▸ **EXCERPTED DATA**
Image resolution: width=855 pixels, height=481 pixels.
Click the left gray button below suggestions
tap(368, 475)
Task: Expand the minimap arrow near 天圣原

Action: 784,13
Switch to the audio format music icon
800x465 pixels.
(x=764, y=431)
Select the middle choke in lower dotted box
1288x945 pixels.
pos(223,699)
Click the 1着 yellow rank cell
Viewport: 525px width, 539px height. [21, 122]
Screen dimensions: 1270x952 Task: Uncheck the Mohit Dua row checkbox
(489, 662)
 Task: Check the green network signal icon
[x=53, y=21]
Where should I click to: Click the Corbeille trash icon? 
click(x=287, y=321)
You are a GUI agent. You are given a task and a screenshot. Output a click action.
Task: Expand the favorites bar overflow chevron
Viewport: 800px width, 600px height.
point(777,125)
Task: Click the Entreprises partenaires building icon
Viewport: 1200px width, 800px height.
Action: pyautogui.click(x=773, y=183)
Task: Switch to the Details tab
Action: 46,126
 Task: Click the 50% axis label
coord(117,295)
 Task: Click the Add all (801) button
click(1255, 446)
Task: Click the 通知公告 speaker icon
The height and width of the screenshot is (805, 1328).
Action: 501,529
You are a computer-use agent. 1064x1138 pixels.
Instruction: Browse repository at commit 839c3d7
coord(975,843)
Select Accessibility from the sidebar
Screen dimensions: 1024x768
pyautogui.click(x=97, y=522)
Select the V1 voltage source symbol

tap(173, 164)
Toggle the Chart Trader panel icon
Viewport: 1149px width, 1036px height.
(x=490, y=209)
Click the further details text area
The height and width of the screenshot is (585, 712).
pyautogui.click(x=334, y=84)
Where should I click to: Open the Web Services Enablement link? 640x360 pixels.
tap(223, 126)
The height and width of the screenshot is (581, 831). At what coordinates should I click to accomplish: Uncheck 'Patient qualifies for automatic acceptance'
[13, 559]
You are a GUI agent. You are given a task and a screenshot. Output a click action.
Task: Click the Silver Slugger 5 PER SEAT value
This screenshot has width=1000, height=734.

▸ **PROBLEM TO WORK ON**
Each entry must be set down exactly as it appears.

▸ **EXERCISE RESULT**
Image resolution: width=855 pixels, height=481 pixels.
Click the left gray button below suggestions
tap(368, 475)
Task: Expand the minimap arrow near 天圣原

Action: 784,13
Switch to the audio format music icon
800x465 pixels.
(x=764, y=431)
Select the middle choke in lower dotted box
1288x945 pixels.
pos(223,699)
Click the 1着 yellow rank cell
Viewport: 525px width, 539px height. [21, 122]
Screen dimensions: 1270x952 Task: Uncheck the Mohit Dua row checkbox
(489, 662)
 Task: Check the green network signal icon
[x=53, y=21]
Where should I click to: Click the Corbeille trash icon? 
click(x=287, y=321)
You are a GUI agent. You are given a task and a screenshot. Output a click action.
Task: Expand the favorites bar overflow chevron
Viewport: 800px width, 600px height.
point(777,125)
Task: Click the Entreprises partenaires building icon
Viewport: 1200px width, 800px height.
Action: pyautogui.click(x=773, y=183)
Task: Switch to the Details tab
Action: 46,126
 Task: Click the 50% axis label
coord(117,295)
 Task: Click the Add all (801) button
click(1255, 446)
Task: Click the 通知公告 speaker icon
The height and width of the screenshot is (805, 1328).
Action: 501,529
You are a computer-use agent. 1064x1138 pixels.
Instruction: Browse repository at commit 839c3d7
coord(975,843)
Select Accessibility from the sidebar
Screen dimensions: 1024x768
pyautogui.click(x=97, y=522)
Select the V1 voltage source symbol

tap(173, 164)
Toggle the Chart Trader panel icon
Viewport: 1149px width, 1036px height.
(x=490, y=209)
Click the further details text area
The height and width of the screenshot is (585, 712).
pyautogui.click(x=334, y=84)
Where should I click to: Open the Web Services Enablement link? 640x360 pixels.
tap(223, 126)
The height and width of the screenshot is (581, 831). At what coordinates should I click to accomplish: Uncheck 'Patient qualifies for automatic acceptance'
[13, 559]
You are a GUI agent. You are given a task and a screenshot. Output a click action.
Task: Click the Silver Slugger 5 PER SEAT value
This screenshot has width=1000, height=734.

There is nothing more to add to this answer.